Karim and Awadh denied that any of their group were Iraqi spies. They said they were among 6,500 refugees airlifted out of Iraq in three waves last fall, and that U.S. officials promised them refuge before they boarded U.S. military planes for Guam.
It was only after they landed on U.S. soil that the refugees learned there might be any question about receiving asylum, said attorney Niels W. Frenzen of the Public Counsel Law Center, which represents seven of the Southern California detainees.
Justice Department and Clinton administration officials declined Saturday to say what evidence the FBI and Immigration and Naturalization Service have against the Iraqis. Atty. Gen. Janet Reno, reached in her office, declined comment.
Justice Department spokeswoman Carole Florman said the INS had “reasonable grounds” to suspect that 13 of the 25 Iraqis being held were “potential national security risks.”
Exactly what constitutes a threat to U.S. national security is broadly defined and open to interpretation, but it includes such concerns as allegiance to a hostile foreign power or suspicion of espionage, Florman said.
“There was at least sufficient grounds to determine that these people could represent this kind of a threat,” Florman said.
“Some of them we brought here because they were found to be disruptive in the [refugee] camp,” Florman said without elaboration.
The men being held at Mira Loma include a defector from the Iraqi military and a physician who treated CIA agents and acted as their interpreter, as well as engineers, the journalist and a commercial pilot. They are scheduled to appear in U.S. Immigration Court in San Pedro on May 21, Frenzen said.
In addition to Karim, Awadh and Hawlery, court records identified the five other men at Mira Loma as Mohammed Jwer Al-Ammary, Ali Jahjoh Saleh, Mohammed Jose Qaisar, Mohammed Jassin Tuma and Safadim Abdulhassan Al-Batat.
A woman who is being held at the INS detention center in San Pedro was identified as Mehdia Jasim Alzubydy. Sixteen other refugees are at the Lerdo INS detention center near Bakersfield.
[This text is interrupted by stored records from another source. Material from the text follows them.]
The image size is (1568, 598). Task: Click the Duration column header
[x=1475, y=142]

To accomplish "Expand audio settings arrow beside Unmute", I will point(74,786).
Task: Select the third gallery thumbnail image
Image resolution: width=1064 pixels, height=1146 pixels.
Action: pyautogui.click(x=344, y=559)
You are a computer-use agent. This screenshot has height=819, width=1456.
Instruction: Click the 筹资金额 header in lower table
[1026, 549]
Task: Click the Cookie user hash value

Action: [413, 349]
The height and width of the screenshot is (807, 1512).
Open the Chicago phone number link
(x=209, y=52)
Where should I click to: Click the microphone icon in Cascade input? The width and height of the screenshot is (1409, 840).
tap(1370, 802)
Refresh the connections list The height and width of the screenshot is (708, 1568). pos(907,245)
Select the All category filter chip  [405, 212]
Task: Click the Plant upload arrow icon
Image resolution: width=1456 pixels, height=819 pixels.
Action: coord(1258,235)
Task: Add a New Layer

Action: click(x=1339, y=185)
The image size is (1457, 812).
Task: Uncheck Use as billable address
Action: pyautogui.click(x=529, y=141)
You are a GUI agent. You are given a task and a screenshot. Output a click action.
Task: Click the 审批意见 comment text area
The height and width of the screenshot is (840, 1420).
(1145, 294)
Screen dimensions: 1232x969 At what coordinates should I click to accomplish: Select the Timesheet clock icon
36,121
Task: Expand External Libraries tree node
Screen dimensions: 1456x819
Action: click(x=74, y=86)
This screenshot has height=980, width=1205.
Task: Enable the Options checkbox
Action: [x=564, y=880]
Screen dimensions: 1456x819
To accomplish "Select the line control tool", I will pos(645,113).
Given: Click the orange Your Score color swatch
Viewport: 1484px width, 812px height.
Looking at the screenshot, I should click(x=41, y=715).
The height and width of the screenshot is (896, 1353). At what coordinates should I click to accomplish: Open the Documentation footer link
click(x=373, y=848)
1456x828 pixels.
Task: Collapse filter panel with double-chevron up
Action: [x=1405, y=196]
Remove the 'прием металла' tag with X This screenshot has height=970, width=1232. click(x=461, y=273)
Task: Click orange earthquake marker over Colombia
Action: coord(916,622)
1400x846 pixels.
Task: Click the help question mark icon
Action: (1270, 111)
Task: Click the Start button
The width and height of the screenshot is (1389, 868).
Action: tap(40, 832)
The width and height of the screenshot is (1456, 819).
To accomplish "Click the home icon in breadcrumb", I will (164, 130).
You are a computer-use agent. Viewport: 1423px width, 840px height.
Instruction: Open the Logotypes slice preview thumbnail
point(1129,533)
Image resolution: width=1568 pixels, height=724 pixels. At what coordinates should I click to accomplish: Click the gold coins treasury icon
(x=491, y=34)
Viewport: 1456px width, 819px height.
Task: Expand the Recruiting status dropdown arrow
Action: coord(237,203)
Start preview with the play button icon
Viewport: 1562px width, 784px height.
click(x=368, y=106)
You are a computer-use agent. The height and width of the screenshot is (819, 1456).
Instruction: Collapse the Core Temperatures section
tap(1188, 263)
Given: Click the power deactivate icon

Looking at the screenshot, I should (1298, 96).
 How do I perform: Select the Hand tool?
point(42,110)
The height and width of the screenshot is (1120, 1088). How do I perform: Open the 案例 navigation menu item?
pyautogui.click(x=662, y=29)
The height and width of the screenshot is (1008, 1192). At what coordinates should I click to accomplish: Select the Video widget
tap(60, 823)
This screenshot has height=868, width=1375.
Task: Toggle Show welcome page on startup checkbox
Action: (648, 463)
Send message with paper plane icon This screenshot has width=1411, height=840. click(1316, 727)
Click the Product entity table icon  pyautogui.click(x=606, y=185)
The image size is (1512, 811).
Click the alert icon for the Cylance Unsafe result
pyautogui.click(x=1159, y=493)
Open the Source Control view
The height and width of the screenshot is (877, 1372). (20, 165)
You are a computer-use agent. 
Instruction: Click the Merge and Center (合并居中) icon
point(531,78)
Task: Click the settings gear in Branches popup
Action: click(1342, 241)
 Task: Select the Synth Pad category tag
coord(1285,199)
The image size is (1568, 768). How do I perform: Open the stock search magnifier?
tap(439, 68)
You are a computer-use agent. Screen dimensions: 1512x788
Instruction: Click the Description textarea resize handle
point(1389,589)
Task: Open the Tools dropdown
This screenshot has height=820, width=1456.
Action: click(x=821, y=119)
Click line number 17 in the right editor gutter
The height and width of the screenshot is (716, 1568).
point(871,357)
Their cases are pending before immigration officials in San Francisco.
All belonged to or were affiliated with the CIA-backed resistance groups the Iraqi National Accord and the Iraqi National Congress, and fled Iraq with their families after Hussein’s military forces and secret police invaded their towns in the northern U.S.-protected no-fly zone.
The CIA’s $100-million covert operation collapsed in disaster Aug. 31, according to Frenzen and court records.
Since coming to the United States, Frenzen said, the detainees have been unable to defend themselves against what they say are false allegations because government officials assert that the information, apparently gleaned from fellow detainees by the FBI, is classified.
“It’s Kafkaesque,” the lawyer said. He has accused the federal government in court documents of misconduct and violating the refugees’ rights to due process.
During an interview Saturday at Mira Loma, Karim said he saw the U.S.-sponsored evacuation as an opportunity to escape the oppression of the Hussein government and begin a new life of freedom in America. So far, the 35-year-old physician who assisted the CIA-backed opposition since 1994, has known only incarceration.
Karim and Adwah, a 30-year-old doctor who defected from the Iraqi army in 1996 to join the opposition, said they and the others being held at Mira Loma were all high-ranking members of their opposition groups, which may have prompted some of the false allegations by their fellow refugees.
Special correspondent Radha Krishnan Thampi contributed to this story.